Make the Cinnamon Raisin Bread
Make the recipe, but replace the raisins with 4 ounces/114 grams of high-quality white chocolate, chopped into ¼ to ½ inch pieces (¾ cup), which are added after rolling out the dough. (Do not make the cinnamon sugar spiral filling.)
Shape the Dough, fill, and Let It Rise
Turn the dough onto a lightly floured counter and press down on it with floured hands to form a rectangle. Roll the dough into a 12 by 6 inch rectangle, flouring the counter and the rolling pin if necessary to keep it from sticking. With a sharp knife, cut off a 4½ by 6 inch strip (8.5 ounces/242 grams) from one end. Wrap this dough lightly in plastic wrap and refrigerate while shaping the larger piece.
Roll the larger piece of dough to lengthen it to about 12 inches. Strew the white chocolate evenly on top of the dough. Roll up the dough to encase the chocolate and then knead it to incorporate the chocolate evenly. Sprinkle lightly with flour if it is very sticky. Set it aside, covered with plastic wrap, for 20 minutes.
Lightly flour the counter and roll the dough containing the chocolate into a 9 by 8 inch rectangle. Shape the dough into a log, starting from the top and rolling down to the bottom.

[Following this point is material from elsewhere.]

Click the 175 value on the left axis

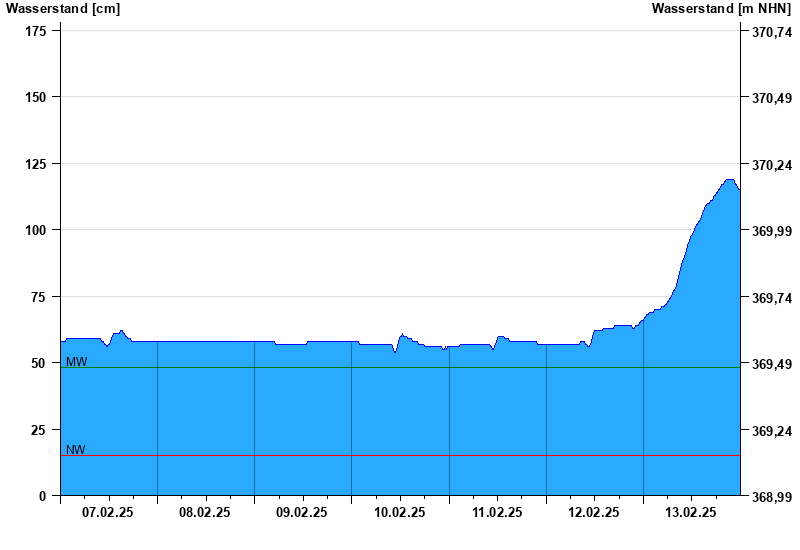(x=35, y=31)
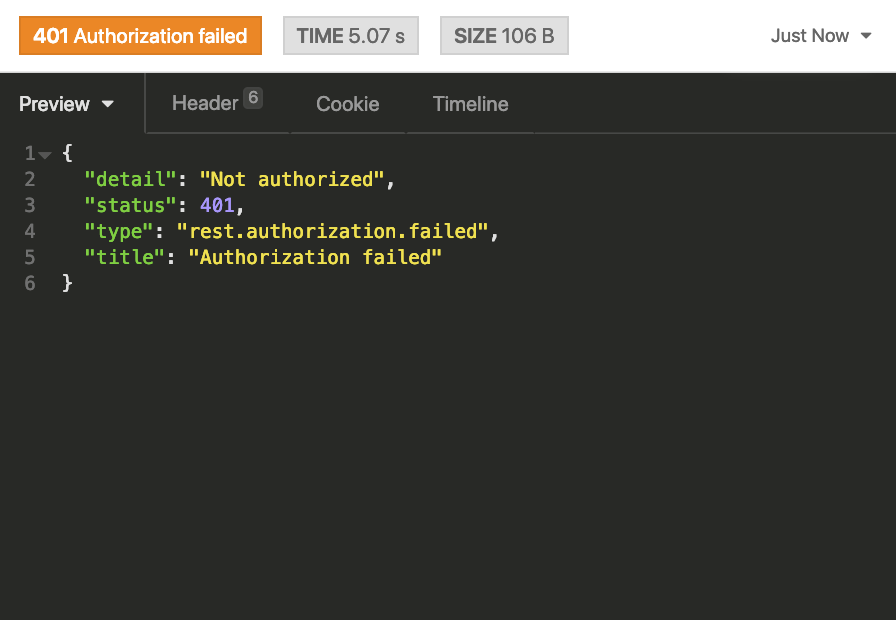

When you reach the bottom edge of the dough, pinch it firmly against the outside of the dough to make a tight seam. Set the shaped loaf, seam side down, on the counter.
Roll the smaller piece of dough into a 9 by 8½ inch rectangle. It will be about ⅛ inch thick. Lightly spritz or brush water on top. Set the shaped loaf, horizontally and centered near the bottom of the dough rectangle, seam side down. Wrap the dough rectangle snuggly around the shaped loaf so that the two edges meet, and pinch them together all along the bottom edge. Set it seam side down on the counter and pinch together the sides of the dough to enclose the loaf. Tuck the sides under and set the shaped dough in the prepared loaf pan, pushing it down firmly. It will be about 1 inch from the top.

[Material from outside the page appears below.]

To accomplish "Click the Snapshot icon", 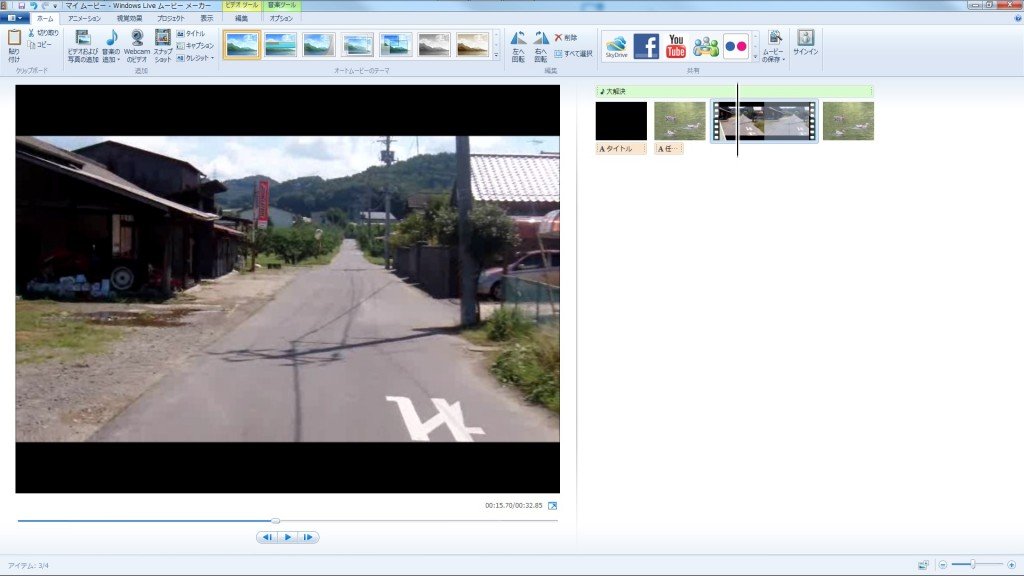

Cover the pan loosely with plastic wrap that has been lightly coated with nonstick cooking spray. Let the bread rise in a warm place (ideally 75° to 85°F/24° to 29°C) for 1 hour and 15 minutes to 2 hours. The highest point should be 1 inch above the sides of the pan and when pressed lightly with a fingertip, the dough should keep the impression. (See recommended rising environments.)
Preheat the Oven
Forty-five minutes or longer before baking, set an oven rack in the lower third of the oven and place the baking stone or baking sheet on it. Place a cast iron skillet, lined with aluminum foil to prevent rusting, or a sheet pan on the floor of the oven. Preheat the oven to 350°F/175°C.
Bake the Bread
Mist the dough with water. Quickly but gently set the pan on the hot baking stone or baking sheet and toss a handful (about ½ cup) of ice cubes into the pan on the oven floor. Immediately shut the door and bake for 25 minutes. For even baking, rotate the pan halfway around.

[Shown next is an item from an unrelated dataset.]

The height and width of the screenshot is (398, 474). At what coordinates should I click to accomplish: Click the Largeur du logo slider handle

Continue baking for 15 to 25 minutes, or until medium golden brown and a skewer inserted into the center comes out clean. (An instant-read thermometer inserted into the center should read 195° to 211°F/90° to 99°C.)
Cool the Bread
Remove the bread from the oven, unmold it from the pan, and transfer it to a wire rack to cool completely, top side up, at least 2 hours.